L’importanza della ristorazione nei consumi alimentari delle persone sta determinando una nuova sensibilità e responsabilità da parte delle imprese del settore, quantomeno in quelle basate su modelli di offerta più tradizionali. Partendo da questa consapevolezza si scopre che nella ristorazione i consumatori ricercano pietanze più leggere ma senza lo stress della lista delle calorie: il 59% dei clienti si dimostra poco interessato a conoscere questo aspetto.
E per quanto riguarda la tracciabilità e provenienza degli alimenti, la fiducia riposta dai clienti nei ristoranti selezionati fa in modo che questi aspetti non siano argomenti a cui prestare grande attenzione. Attenzione che viene assicurata dai ristoratori, i quali privilegiano sempre più la qualità dei prodotti e il rispetto dei cicli stagionali. L’uso di prodotti Dop e Igp è ormai una larga consuetudine: il 90% degli intervistati punta sulle filiere corte, mentre è in forte espansione l’uso di prodotti bio. L’84% dei ristoratori cambia il menù al massimo ogni 4 mesi. Il mangiare tipico lucano è alternato a menù non tradizionali e più creativi ma sempre con prodotti locali.
Un altro driver della ristorazione riguarda l’attenzione all’ambiente e al tema dello spreco alimentare.

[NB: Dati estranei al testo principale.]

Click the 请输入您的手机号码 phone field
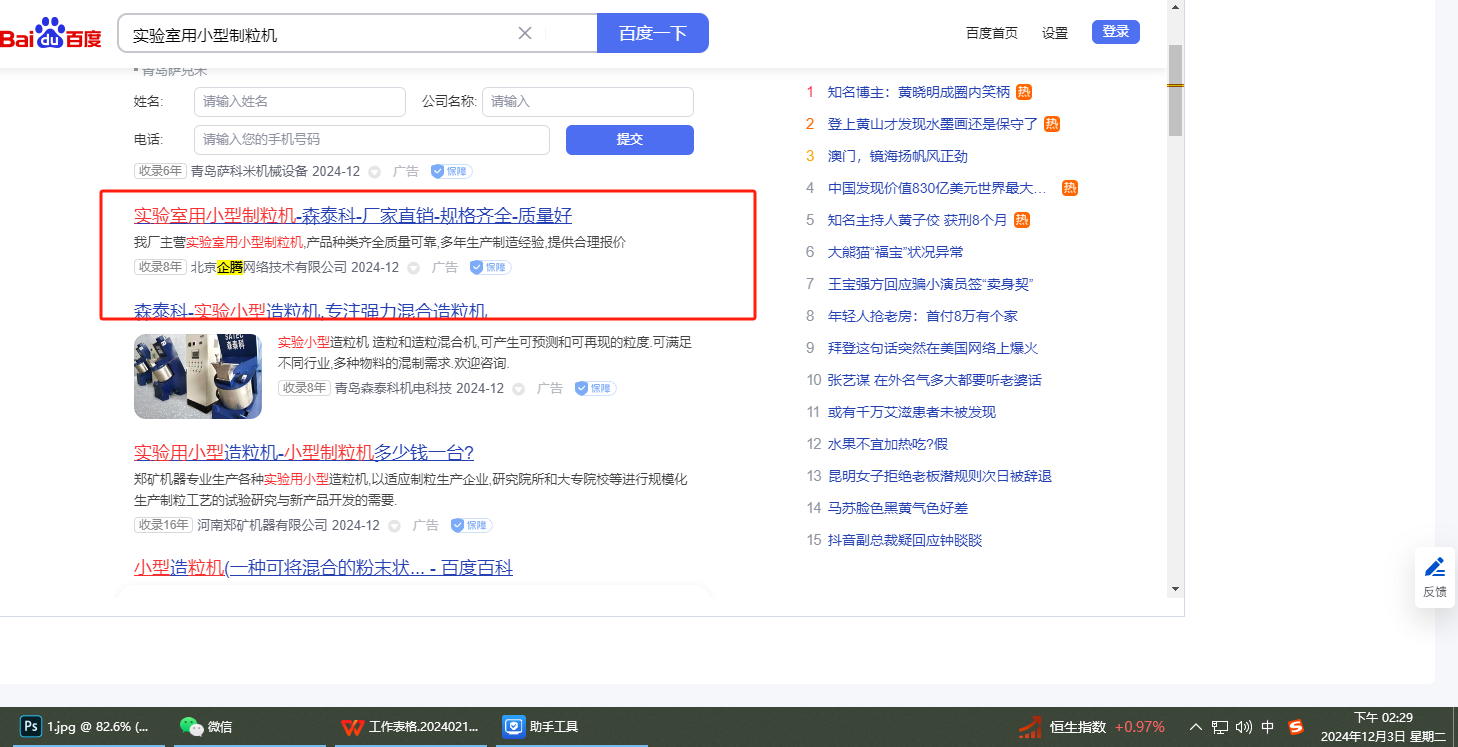 tap(371, 140)
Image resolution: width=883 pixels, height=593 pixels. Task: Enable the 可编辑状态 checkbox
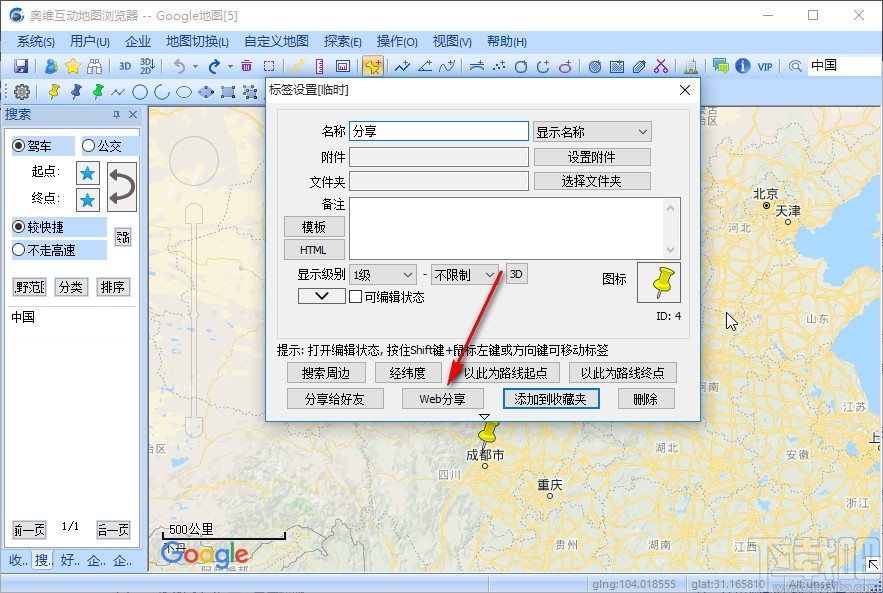point(354,297)
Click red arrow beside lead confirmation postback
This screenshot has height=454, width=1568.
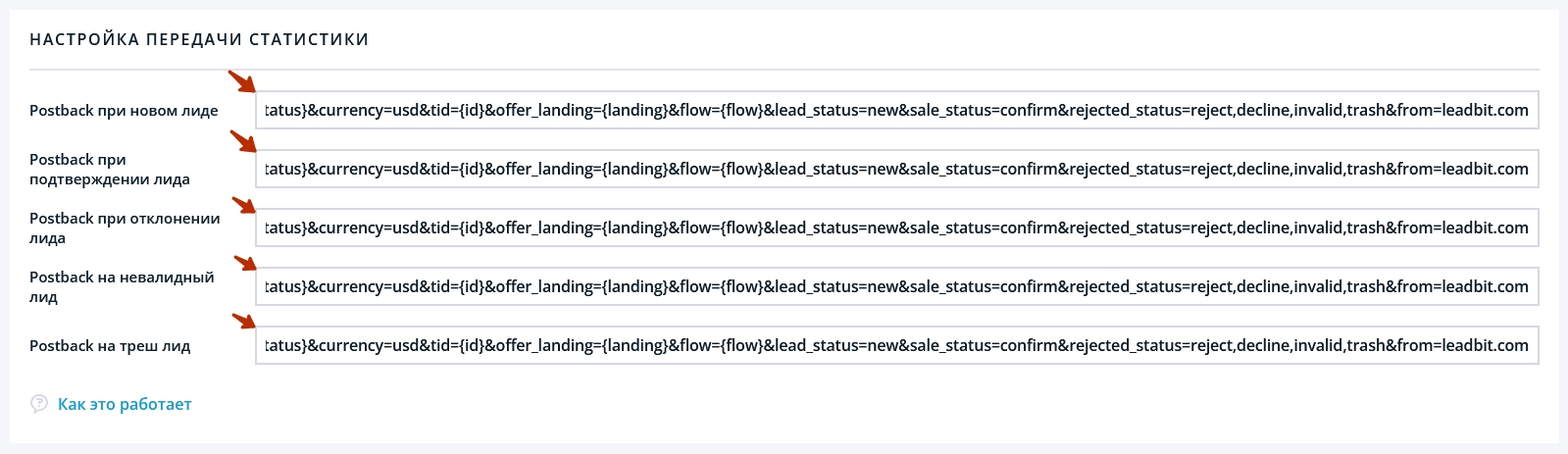click(x=242, y=141)
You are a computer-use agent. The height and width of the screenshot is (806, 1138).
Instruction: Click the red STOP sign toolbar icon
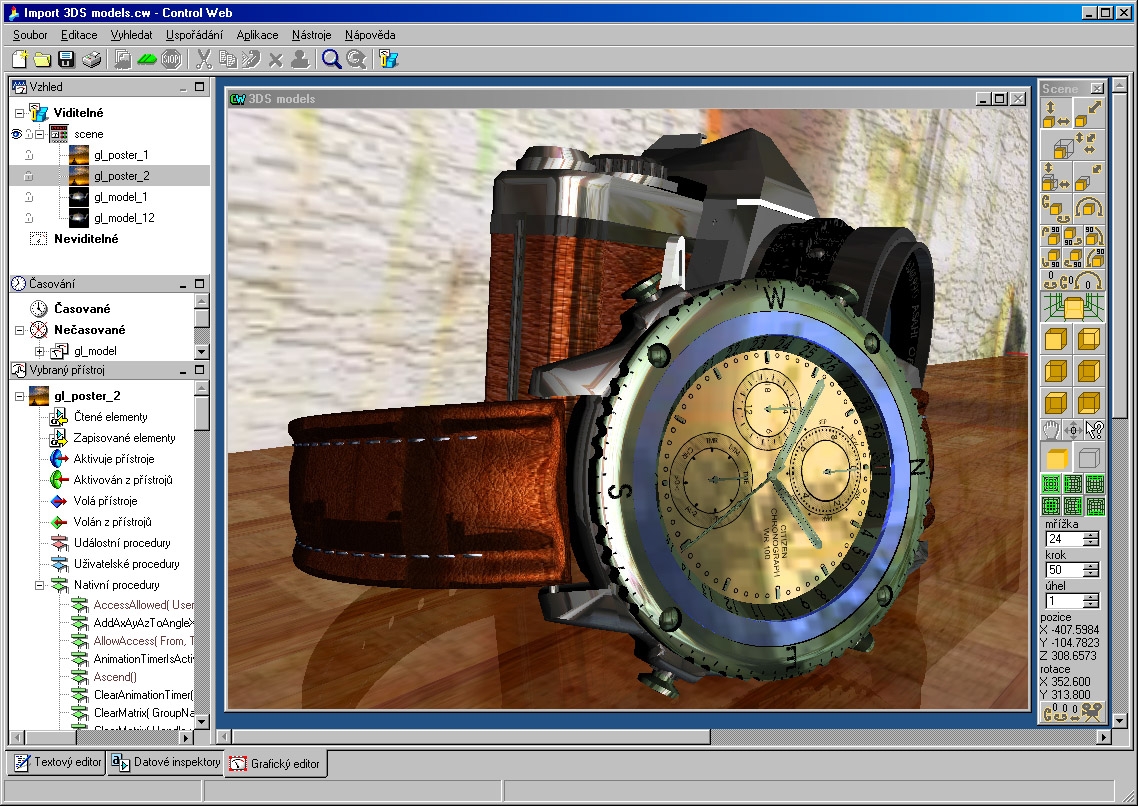(172, 60)
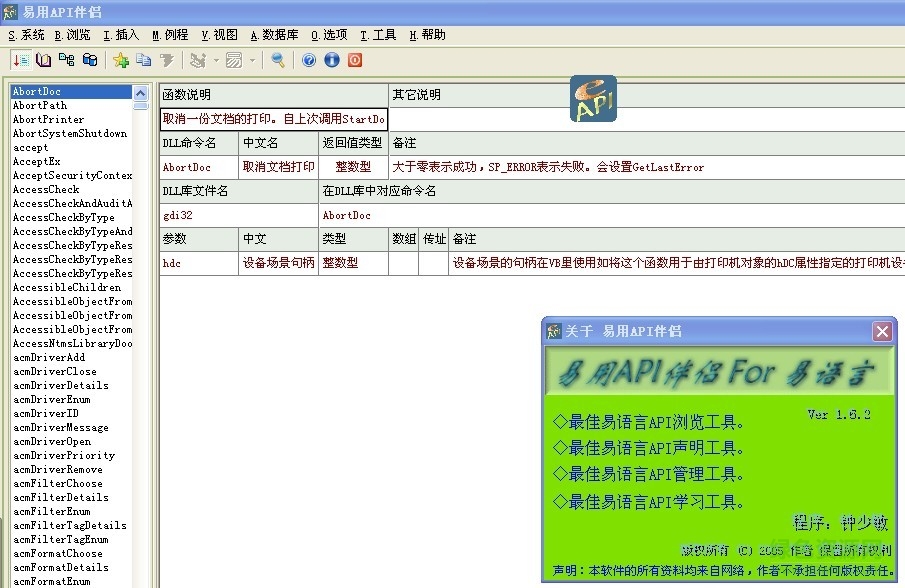The width and height of the screenshot is (905, 588).
Task: Click the database cube icon on the toolbar
Action: tap(89, 60)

I pubblici esercizi sono sempre più sensibili ad una gestione sostenibile della propria attività, ad esempio limitando gli sprechi idrici, scegliendo lampade a led, elettrodomestici a basso consumo o ricariche per i detergenti.
Un aspetto particolarmente interessante riguarda la percezione del pranzo fuori casa da parte di chi lavora. Per un lavoratore su due è la qualità del cibo il punto di forza del pubblico esercizio dove consumare il pranzo. Sono molto importanti poi la vicinanza al luogo di lavoro, la rapidità del servizio e l’attenzione al portafogli. Risulta curiosa la percentuale di appena l’8,4% di chi ritiene importante la presenza di un POS all’interno del bar. Più significativa la segnalazione dell’uso dei buoni pasto (23,6%). In generale il pranzo si paga per di più in contanti (69,3%), ma oltre un quarto dei lavoratori intervistati privilegia la moneta virtuale.
Infine il prezzo: la fascia di prezzo per il pasto è tra i 10 e i 20 euro, anche se c’è maggiore attenzione al rapporto qualità prezzo e per chi dal 1 gennaio ha aumentato il costo fisso per quello equivalente a poco più di una tazzina di caffè la scelta viene riconosciuta dagli utenti affezionati come “ok il prezzo è giusto”. Un aumento di un euro non compensa nemmeno gli aumenti dei prodotti alimentari di qualità e i costi aziendali. E dunque meglio rinunciare ad un caffè che cambiare ristorante per un pasto che non offra le garanzie di genuinità e leggerezza per continuare la giornata.